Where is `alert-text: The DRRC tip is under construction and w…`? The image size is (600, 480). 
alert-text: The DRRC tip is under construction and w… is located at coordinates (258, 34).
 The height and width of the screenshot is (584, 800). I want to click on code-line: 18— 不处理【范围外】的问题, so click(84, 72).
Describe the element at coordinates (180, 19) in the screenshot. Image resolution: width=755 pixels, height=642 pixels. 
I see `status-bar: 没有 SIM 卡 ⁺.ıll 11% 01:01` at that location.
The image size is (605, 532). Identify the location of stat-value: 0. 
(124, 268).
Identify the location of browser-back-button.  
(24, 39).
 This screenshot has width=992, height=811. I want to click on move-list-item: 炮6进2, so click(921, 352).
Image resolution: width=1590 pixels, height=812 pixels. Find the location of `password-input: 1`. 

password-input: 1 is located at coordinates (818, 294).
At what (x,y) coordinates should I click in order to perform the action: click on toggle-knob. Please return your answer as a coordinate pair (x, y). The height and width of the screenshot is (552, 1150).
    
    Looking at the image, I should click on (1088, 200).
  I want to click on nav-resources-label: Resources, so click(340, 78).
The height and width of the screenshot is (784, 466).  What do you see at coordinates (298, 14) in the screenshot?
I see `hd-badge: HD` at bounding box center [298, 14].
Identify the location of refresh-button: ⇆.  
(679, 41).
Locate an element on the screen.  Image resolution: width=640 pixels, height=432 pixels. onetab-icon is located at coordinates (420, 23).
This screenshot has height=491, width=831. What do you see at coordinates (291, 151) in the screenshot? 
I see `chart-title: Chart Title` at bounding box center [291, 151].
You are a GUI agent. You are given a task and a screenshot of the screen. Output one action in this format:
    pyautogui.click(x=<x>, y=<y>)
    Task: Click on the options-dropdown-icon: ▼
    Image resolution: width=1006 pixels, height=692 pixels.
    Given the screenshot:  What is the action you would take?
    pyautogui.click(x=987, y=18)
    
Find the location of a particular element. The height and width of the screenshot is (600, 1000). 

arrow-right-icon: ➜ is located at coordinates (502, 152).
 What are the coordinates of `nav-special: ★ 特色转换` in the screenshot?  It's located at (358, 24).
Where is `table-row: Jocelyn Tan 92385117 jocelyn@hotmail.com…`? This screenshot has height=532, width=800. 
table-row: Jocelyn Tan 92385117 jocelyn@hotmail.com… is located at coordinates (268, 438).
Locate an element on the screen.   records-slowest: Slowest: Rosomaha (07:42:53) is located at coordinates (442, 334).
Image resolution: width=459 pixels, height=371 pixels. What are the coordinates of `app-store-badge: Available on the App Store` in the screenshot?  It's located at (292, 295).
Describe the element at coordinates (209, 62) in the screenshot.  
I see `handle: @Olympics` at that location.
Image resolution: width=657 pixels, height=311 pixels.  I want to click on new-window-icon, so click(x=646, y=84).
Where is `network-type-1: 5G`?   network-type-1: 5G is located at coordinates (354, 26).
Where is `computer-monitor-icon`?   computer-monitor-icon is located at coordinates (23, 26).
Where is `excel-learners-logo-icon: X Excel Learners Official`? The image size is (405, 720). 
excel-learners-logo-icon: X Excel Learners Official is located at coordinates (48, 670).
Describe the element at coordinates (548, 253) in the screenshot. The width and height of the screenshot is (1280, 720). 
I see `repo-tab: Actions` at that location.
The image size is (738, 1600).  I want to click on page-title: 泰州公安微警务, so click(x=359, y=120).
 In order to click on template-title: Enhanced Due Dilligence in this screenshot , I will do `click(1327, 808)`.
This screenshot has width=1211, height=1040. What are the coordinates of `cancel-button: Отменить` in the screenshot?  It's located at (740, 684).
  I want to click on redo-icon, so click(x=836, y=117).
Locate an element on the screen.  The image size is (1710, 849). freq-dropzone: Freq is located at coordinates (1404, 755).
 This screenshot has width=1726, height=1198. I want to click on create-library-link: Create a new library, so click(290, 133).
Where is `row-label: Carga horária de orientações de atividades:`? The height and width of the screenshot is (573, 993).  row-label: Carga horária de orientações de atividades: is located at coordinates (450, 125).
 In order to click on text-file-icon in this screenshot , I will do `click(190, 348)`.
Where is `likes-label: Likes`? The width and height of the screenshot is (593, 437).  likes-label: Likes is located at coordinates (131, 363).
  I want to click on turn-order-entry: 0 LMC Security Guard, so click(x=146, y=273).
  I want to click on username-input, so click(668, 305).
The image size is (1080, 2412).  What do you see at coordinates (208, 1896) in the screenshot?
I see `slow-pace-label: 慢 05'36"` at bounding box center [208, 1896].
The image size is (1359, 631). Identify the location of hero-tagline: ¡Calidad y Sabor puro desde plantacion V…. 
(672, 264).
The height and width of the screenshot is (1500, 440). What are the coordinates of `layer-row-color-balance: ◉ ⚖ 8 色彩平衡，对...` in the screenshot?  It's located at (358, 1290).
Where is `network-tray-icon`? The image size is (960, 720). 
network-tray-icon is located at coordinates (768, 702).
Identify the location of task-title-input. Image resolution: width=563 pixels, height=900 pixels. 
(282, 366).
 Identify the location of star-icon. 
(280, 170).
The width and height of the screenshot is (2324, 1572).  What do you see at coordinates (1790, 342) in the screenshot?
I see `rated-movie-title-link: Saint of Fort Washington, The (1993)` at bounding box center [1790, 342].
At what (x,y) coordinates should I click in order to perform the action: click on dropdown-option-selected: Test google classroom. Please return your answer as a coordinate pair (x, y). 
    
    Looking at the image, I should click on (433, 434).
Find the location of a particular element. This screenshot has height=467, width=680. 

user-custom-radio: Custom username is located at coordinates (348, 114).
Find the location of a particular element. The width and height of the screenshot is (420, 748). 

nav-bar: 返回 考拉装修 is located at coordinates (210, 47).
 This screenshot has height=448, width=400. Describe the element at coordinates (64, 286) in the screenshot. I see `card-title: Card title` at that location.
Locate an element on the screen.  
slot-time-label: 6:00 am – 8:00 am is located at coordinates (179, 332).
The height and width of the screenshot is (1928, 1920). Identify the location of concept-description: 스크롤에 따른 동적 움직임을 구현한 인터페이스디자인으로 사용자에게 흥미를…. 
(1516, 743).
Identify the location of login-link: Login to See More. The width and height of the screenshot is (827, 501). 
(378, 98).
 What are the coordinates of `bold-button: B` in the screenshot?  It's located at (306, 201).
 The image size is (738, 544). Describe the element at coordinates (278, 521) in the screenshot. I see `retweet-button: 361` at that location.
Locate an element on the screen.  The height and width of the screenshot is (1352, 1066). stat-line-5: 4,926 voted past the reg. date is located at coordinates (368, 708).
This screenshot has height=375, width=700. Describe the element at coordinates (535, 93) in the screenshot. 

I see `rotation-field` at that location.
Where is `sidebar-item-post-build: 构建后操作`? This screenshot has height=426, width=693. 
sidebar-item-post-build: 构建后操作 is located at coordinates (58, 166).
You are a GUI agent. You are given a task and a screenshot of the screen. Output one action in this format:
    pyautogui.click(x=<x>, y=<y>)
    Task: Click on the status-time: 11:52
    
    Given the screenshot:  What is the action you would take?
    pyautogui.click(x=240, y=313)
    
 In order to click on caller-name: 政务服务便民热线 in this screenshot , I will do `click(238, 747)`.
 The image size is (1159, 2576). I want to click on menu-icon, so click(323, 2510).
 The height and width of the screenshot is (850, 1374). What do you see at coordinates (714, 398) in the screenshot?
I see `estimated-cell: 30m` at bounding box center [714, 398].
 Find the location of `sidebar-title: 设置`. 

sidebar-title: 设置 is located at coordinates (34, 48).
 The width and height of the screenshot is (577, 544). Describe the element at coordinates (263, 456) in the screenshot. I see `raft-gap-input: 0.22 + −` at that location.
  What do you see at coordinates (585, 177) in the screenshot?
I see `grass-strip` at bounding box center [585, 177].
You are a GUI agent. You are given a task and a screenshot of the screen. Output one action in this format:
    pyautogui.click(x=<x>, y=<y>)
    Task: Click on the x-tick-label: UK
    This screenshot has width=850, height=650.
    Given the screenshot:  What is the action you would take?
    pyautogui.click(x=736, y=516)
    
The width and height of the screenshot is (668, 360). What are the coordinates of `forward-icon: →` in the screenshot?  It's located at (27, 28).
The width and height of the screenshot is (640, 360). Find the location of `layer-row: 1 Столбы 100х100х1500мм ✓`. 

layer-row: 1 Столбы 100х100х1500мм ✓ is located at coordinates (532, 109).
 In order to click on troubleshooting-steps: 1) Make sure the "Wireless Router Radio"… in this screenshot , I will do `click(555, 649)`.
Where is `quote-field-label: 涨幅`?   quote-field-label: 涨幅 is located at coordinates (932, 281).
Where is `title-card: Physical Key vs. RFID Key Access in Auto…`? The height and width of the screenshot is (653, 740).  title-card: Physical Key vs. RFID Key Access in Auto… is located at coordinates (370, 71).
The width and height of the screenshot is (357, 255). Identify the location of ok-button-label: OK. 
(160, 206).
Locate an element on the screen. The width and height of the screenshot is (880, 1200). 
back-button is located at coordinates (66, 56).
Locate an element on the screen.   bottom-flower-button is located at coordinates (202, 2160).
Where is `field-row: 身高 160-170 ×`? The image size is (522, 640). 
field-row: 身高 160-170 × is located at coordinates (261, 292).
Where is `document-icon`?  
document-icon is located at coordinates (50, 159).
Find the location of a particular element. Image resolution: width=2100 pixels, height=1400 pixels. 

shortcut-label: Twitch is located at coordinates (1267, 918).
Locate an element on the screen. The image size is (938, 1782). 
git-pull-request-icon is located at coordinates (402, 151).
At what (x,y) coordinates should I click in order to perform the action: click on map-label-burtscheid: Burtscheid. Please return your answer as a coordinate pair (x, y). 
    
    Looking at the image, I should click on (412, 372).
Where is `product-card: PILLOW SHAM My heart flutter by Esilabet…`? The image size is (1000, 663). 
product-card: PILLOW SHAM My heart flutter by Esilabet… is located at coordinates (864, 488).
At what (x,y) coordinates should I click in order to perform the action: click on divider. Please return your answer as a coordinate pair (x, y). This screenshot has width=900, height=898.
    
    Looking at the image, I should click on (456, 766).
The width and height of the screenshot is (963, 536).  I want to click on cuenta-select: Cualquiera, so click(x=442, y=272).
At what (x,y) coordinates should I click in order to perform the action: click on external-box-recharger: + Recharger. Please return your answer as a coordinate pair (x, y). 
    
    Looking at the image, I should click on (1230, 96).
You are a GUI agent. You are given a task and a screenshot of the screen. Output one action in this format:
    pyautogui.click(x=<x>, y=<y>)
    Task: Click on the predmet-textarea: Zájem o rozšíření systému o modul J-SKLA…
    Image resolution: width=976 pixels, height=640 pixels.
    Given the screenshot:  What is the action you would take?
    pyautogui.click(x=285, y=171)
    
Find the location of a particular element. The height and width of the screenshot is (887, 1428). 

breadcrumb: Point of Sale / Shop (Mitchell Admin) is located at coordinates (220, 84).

Work order: Recast the records above, from their start through the line that contains "The height and width of the screenshot is (584, 800).", as a JSON list of strings with one string per line and blank lines left out.

The answer:
[
  "Where is `alert-text: The DRRC tip is under construction and w…`? The image size is (600, 480). ",
  "alert-text: The DRRC tip is under construction and w… is located at coordinates (258, 34).",
  " The height and width of the screenshot is (584, 800). I want to click on code-line: 18— 不处理【范围外】的问题, so click(84, 72)."
]